= Furstenberg's proof of the infinitude of primes =

Proof of the infinitude of primes

In mathematics, particularly in number theory, Hillel Furstenberg's proof of the infinitude of primes is a topological proof that the integers contain infinitely many prime numbers. When examined closely, the proof is less a statement about topology than a statement about certain properties of arithmetic sequences. Unlike Euclid's classical proof, Furstenberg's proof is a proof by contradiction. The proof was published in 1955 in the American Mathematical Monthly while he was still an undergraduate student at Yeshiva University.

==Furstenberg's proof==
Define a topology on the integers $\mathbb{Z}$, called the evenly spaced integer topology, by declaring a subset U ⊆ $\mathbb{Z}$ to be an open set if and only if it is a union of arithmetic sequences S(a, b) for a ≠ 0, or is empty (which can be seen as a nullary union (empty union) of arithmetic sequences), where

$S(a, b) = \{ a n + b \mid n \in \mathbb{Z} \} = a \mathbb{Z} + b.$

Equivalently, U is open if and only if for every x in U there is some non-zero integer a such that S(a, x) ⊆ U. The axioms for a topology are easily verified:

- ∅ is open by definition, and $\mathbb{Z}$ is just the sequence S(1, 0), and so is open as well.
- Any union of open sets is open: for any collection of open sets U_{i} and x in their union U, any of the numbers a_{i} for which S(a_{i}, x) ⊆ U_{i} also shows that S(a_{i}, x) ⊆ U.
- The intersection of two (and hence finitely many) open sets is open: let U_{1} and U_{2} be open sets and let x ∈ U_{1} ∩ U_{2} (with numbers a_{1} and a_{2} establishing membership). Set a to be the least common multiple of a_{1} and a_{2}. Then S(a, x) ⊆ S(a_{i}, x) ⊆ U_{i}.

This topology has two notable properties:

1. Since any non-empty open set contains an infinite sequence, a finite non-empty set cannot be open; put another way, the complement of a finite non-empty set cannot be a closed set.
2. The basis sets S(a, b) are both open and closed: they are open by definition, and we can write S(a, b) as the complement of an open set as follows:

 $S(a, b) = \mathbb{Z} \setminus \bigcup_{j = 1}^{a - 1} S(a, b + j).$

The only integers that are not integer multiples of prime numbers are −1 and +1, i.e.

 $\mathbb{Z} \setminus \{ -1, + 1 \} = \bigcup_{p \mathrm{\, prime}} S(p, 0).$

Now, by the first topological property, the set on the left-hand side cannot be closed.

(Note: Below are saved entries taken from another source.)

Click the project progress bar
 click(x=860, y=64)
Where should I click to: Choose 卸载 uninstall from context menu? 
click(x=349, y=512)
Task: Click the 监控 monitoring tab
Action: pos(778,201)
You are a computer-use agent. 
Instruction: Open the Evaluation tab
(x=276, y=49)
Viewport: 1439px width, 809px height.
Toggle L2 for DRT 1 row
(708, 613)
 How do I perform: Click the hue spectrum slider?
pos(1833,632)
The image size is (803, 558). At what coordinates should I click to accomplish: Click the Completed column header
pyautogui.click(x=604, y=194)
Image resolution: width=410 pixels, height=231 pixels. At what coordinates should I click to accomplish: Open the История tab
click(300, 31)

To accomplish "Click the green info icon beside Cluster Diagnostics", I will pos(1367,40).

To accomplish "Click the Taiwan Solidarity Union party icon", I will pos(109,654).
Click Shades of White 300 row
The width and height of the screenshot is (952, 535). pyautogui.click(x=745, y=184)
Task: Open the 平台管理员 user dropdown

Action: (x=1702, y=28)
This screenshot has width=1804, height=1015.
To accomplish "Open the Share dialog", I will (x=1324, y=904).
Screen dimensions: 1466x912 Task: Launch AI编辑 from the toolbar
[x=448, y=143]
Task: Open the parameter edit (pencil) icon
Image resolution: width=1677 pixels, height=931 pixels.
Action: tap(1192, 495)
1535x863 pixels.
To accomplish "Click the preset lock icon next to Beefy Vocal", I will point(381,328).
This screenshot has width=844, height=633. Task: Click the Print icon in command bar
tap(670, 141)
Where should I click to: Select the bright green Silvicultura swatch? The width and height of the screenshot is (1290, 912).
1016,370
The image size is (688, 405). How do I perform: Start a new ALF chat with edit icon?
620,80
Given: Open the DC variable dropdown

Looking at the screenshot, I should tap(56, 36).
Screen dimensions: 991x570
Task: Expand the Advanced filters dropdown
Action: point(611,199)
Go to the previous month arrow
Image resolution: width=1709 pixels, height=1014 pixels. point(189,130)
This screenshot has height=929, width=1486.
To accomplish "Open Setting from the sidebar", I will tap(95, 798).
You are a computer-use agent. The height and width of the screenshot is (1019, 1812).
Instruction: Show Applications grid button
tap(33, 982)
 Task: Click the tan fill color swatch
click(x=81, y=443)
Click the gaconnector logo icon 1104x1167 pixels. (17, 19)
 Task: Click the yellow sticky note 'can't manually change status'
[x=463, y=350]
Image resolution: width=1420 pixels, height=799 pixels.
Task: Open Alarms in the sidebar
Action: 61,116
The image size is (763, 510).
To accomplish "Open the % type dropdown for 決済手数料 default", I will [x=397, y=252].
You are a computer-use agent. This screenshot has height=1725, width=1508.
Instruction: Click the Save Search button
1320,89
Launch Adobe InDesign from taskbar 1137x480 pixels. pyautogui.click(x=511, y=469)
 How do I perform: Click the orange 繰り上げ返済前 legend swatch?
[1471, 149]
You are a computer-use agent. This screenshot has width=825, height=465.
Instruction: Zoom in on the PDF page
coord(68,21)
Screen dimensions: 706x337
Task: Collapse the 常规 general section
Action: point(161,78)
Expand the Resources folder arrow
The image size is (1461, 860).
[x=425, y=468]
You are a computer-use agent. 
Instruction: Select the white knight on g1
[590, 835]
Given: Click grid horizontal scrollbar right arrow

On the other hand, by the second topological property, the sets S(p, 0) are closed. So, if there were only finitely many prime numbers, then the set on the right-hand side would be a finite union of closed sets, and hence closed. This would be a contradiction, so there must be infinitely many prime numbers.

== Topological properties ==
The evenly spaced integer topology on $\Z$ is the topology induced by the inclusion $\Z\subset \hat\Z$, where $\hat\Z$ is the profinite integer ring with its profinite topology.

It is homeomorphic to the rational numbers $\mathbb{Q}$ with the subspace topology inherited from the real line, which makes it clear that any finite subset of it, such as $\{-1, +1\}$, cannot be open.